Die US-Wirtschaft, der die Ukraine-Krise am wenigsten ausmachen dürfte, verzeichnet eine starke Verbrauchernachfrage und hat einen widerstandsfähigen Wohnimmobiliensektor. Europa ist aufgrund seiner Abhängigkeit von russischem Gas anfällig, aber die Zeichen stehen allgemein auf Erholung und die Geldpolitik dürfte weiterhin einen unterstützenden Effekt haben. Auch China erholt sich langsam.
Trotz des jüngsten Anstiegs der Ölpreise dürfte die Inflation gegen Ende des ersten Quartals oder zu Beginn des zweiten Quartals in allen grossen Regionen ihren Scheitelpunkt erreichen.

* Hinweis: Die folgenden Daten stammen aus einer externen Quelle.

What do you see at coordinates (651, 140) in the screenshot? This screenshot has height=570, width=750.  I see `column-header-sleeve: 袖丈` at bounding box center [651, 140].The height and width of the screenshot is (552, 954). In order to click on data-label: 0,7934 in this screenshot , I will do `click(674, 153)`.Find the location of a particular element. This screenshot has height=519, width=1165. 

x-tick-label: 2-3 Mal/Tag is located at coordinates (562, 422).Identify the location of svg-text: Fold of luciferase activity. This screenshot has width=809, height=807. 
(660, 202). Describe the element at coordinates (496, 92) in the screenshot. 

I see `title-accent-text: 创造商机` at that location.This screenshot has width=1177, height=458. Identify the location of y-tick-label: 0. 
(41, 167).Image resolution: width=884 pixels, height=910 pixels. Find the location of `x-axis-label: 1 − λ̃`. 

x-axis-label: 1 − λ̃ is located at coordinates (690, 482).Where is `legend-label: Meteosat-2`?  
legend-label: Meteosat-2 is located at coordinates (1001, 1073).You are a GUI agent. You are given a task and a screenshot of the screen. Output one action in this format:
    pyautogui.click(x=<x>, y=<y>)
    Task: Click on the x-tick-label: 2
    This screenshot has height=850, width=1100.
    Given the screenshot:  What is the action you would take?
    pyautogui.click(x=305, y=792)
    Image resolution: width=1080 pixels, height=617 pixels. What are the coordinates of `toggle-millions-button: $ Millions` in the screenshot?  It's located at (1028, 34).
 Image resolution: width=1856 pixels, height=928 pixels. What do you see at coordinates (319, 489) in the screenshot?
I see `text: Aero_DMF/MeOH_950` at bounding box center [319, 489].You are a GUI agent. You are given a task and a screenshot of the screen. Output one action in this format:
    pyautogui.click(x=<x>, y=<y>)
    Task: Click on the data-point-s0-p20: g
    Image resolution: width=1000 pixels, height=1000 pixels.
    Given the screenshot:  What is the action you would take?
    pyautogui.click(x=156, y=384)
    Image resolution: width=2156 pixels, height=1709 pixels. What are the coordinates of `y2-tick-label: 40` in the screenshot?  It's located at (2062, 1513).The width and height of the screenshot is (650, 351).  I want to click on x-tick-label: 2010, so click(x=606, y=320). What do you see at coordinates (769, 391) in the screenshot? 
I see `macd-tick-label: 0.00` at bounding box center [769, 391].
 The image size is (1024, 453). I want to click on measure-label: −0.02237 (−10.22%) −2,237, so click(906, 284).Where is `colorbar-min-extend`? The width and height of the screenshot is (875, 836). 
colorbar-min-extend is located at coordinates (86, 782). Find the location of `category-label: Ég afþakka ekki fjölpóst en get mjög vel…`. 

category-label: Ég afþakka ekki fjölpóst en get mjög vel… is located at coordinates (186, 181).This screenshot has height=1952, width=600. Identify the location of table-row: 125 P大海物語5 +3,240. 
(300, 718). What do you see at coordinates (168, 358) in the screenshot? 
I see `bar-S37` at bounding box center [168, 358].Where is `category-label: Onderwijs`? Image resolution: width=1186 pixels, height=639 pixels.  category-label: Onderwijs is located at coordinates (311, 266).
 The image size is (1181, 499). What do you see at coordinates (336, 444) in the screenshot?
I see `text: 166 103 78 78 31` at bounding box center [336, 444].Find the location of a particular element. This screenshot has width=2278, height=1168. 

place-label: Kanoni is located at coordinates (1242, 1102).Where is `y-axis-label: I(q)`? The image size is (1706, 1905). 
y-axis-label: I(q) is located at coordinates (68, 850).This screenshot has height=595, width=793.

Unsere Liquiditätsindikatoren geben gemischte Signale. Angesichts des Überangebots an globaler Liquidität, die sich während der Covid-19-Pandemie aufgestaut hat, fangen die Zentralbanken nicht nur an, den Geldhahn zuzudrehen, sondern auch, einen Teil des Überschusses abzubauen. Wir gehen davon aus, dass die Liquidität der Zentralbanken in diesem Jahr netto auf 3% des globalen BIP zurückgehen wird. Die Fed stellt sich auf eine mehrfache Straffung ein – Ausstieg aus der quantitativen Lockerung, Beginn der quantitativen Straffung und Zinsanhebungen, auch wenn die Inflation ihren Scheitelpunkt erreicht hat und dann wieder zurückgeht. Dem steht jedoch ein Wachstum bei der Kreditvergabe seitens des Privatbanksektors gegenüber. Vielleicht kommen die Zentralbanken auch zu dem Schluss, dass es sinnvoll wäre, sich mit einer zu starken Straffung zurückzuhalten, insbesondere angesichts der globalen Ereignisse.
Unsere kurzfristigen Bewertungsindikatoren zeigen, dass sowohl Aktien als auch Anleihen nahe am Marktwert gehandelt werden. Von den grossen Anlageklassen erscheinen nur Rohstoffe teuer. Zum ersten Mal seit langem weisen die Aktienmärkte weder aus Regionen- noch aus Sektorperspektive extreme relative Bewertungen auf. Die USA bleiben der teuerste Aktienmarkt, aber in überschaubarem Masse. Die Aufwärtsentwicklung der Realzinsen blieb hinter der jüngsten Outperformance von Substanz- gegenüber Wachstumswerten zurück – die zukünftigen Gewinne sind heute weniger wert, weil die Zinsen steigen –, aber das könnte sich ändern. Auch wenn der Abwärtsdruck auf die KGVs zunehmen könnte, deutet der Einbruch der KGVs um 20% in den Monaten seit September 2020 darauf hin, dass für den Rest des Jahres nur begrenzter Spielraum für einen weiteren Rückgang der Aktien-KGVs besteht. Unserem Modell zufolge werden sich die KGVs im kommenden Jahr stabilisieren (vgl. Abb. 2).
Unsere technischen Indikatoren lassen darauf schliessen, dass Aktien überverkauft sind, vor allem seit den Kursrückgängen infolge des Geschehens in der Ukraine. Es gibt jedoch keine wirklichen Anzeichen von Panik an den Märkten. Die Stimmung am US-Aktienmarkt ist besonders gedrückt, was die jüngste Fondsmanagerumfrage der Bank of America bestätigt hat. Das dürfte darauf hindeuten, dass der Spielraum für einen weiteren massiven Einbruch bei US-Aktien begrenzt ist.